When used in water based wellbore fluid, the tanks 150, 151 may be filled with a natural polysaccharide based concentrate, a biopolymer based concentrate, a synthetic polymer based concentrate, a viscoelastic surfactant, or a surfactant. When used in oil based wellbore fluid, the tanks 150, 151 may comprise an oil based gelling agent, such as a phosphor based gelling agent, and a pH activator. When an emulsion or a foam of the gel is desired, the tanks 150, 151 may comprise an immiscible liquid phase (for example, oil for a water based weighted fluid), a gas phase (e.g., nitrogen), or a supercritical phase (e.g., supercritical CO2). The tank may further comprise various additives and/or de-gelling agents as further detailed with respect to FIG. 4.
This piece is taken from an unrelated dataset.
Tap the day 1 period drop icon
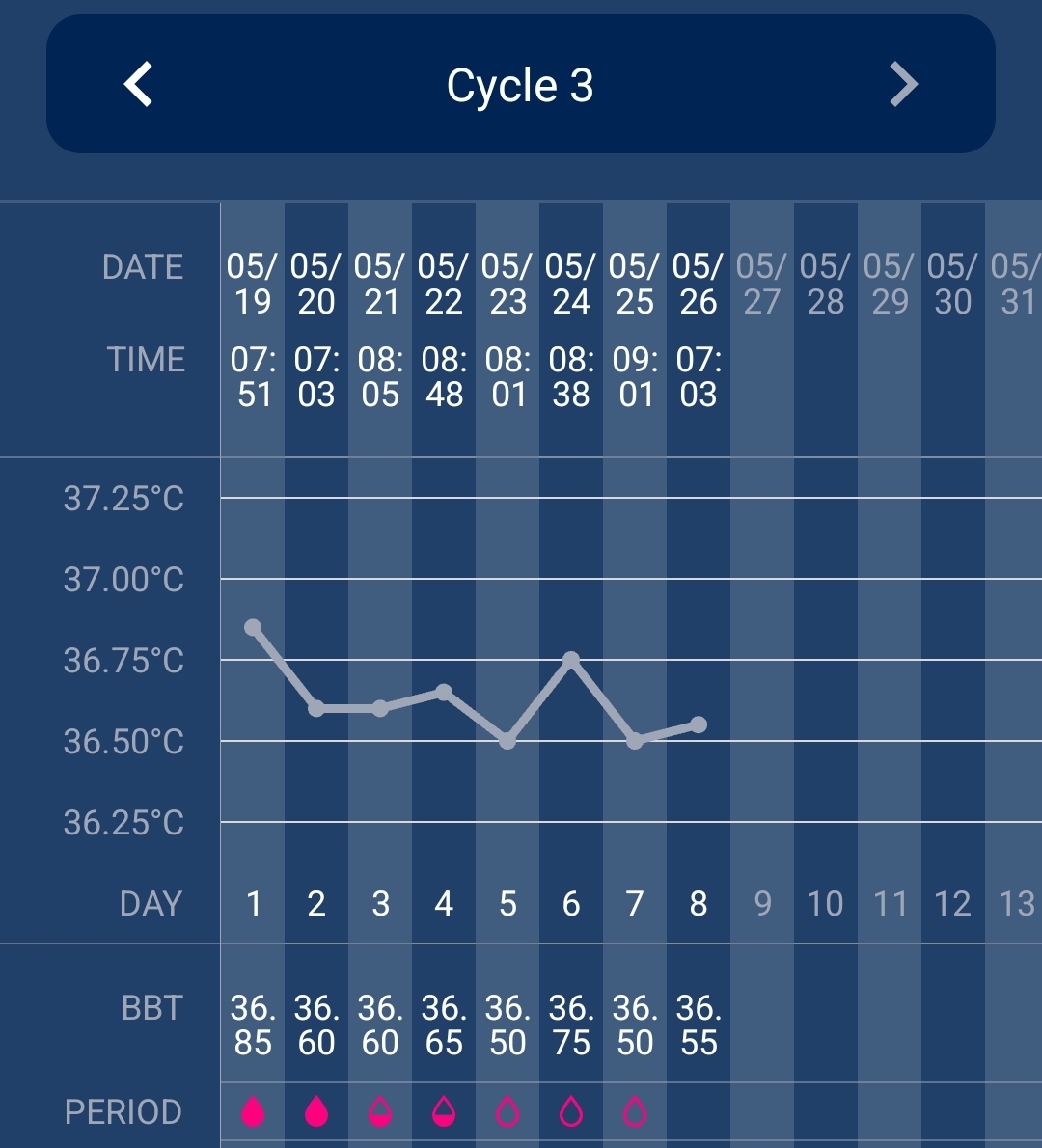The width and height of the screenshot is (1042, 1148). 253,1112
To mix gelling agent with the wellbore fluid, the chemical packer module 120b may be provided with a mud intake 160, located for example above the chemical packer 130, a mud flowline 161 fluidly coupled to the intake 160 and a mud pump 162 (e.g., a reciprocating or centrifugal pump) operatively coupled to the flow line 161. Alternatively, wellbore or workover fluids (e.g., filtered drilling fluid) may be provided from a surface via stream 152. Also, the major component of the gel, such as brine, a fluid similar to the wellbore fluid, or gas, may be contained in one of the tanks 150, 151, and the gelling agent may be contained in the other tank.

To control the proportion of the chemical being mixed downhole, the chemical packer module 120d is provided with control valves 170a, 170b, 170c. In addition, the hydraulic line 140 is also connected to the back of the tanks 150 and 151 through the valves 180 and 181 respectively. To set the chemical packer 130, the pressure in the flow line 140 is increased to a level above the wellbore pressure. The valves 180 and 181 may be opened for controlling the flow rate of the gelling agents conveyed in the tanks 150 and 151 towards the outlet 164. To mix gelling agent together and or mix gelling agent with wellbore fluid, the chemical packer module is provided with an inline mixing device 163, such as a static mixer or a series of orifices configured to mix the different fluids. The gel may be pumped into the wellbore about a circumference of the testing tool above the heater through one or more tool outlets 164.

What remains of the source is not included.